Work required
Output only the lines below from the one holding "Image resolution: width=415" down to the one holding "Viewport: 588px width, 379px height.", both end lines included and every picture dropped.

Available data
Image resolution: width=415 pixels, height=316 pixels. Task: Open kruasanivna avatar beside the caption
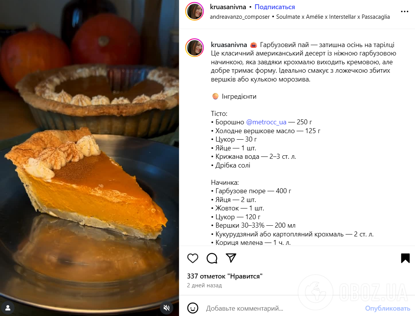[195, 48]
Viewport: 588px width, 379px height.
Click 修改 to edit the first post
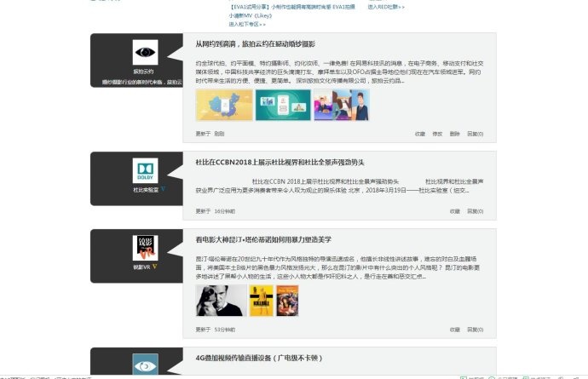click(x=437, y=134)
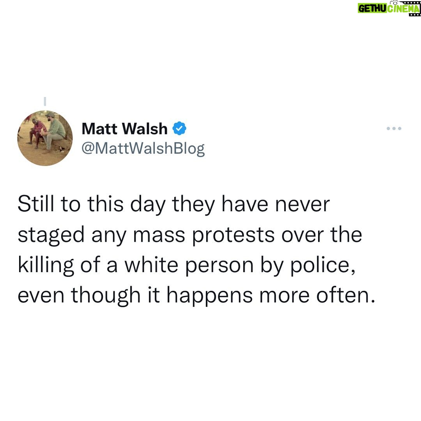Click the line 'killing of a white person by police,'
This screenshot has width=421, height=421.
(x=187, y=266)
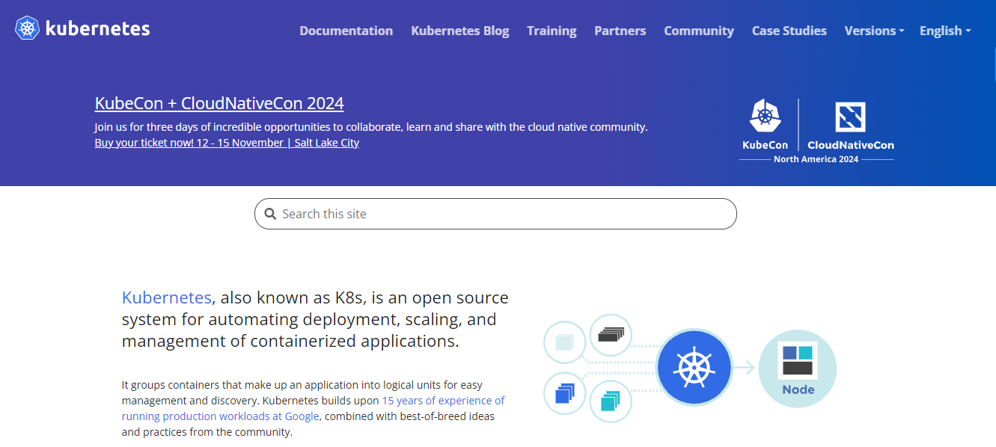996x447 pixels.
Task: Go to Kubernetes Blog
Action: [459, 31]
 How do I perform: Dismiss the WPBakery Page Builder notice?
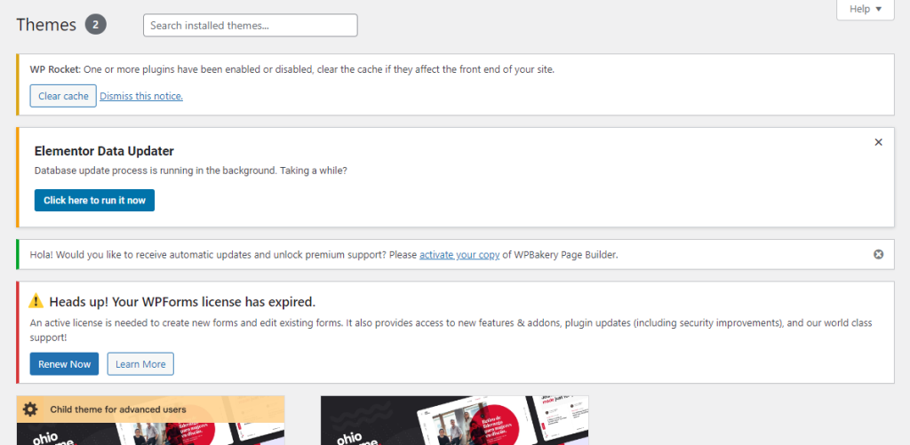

==

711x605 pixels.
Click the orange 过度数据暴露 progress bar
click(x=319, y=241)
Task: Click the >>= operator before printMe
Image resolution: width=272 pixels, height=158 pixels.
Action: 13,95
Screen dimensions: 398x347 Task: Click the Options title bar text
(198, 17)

==

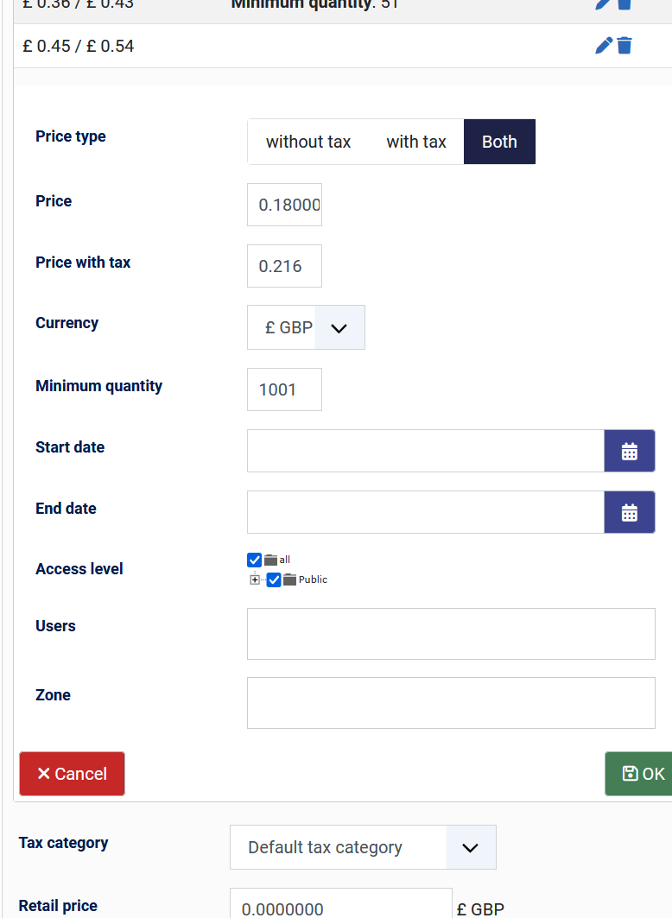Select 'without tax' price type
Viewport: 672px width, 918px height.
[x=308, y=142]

Written response
Image resolution: width=415 pixels, height=316 pixels. Task: Open kruasanivna avatar beside the caption
[195, 48]
Viewport: 588px width, 379px height.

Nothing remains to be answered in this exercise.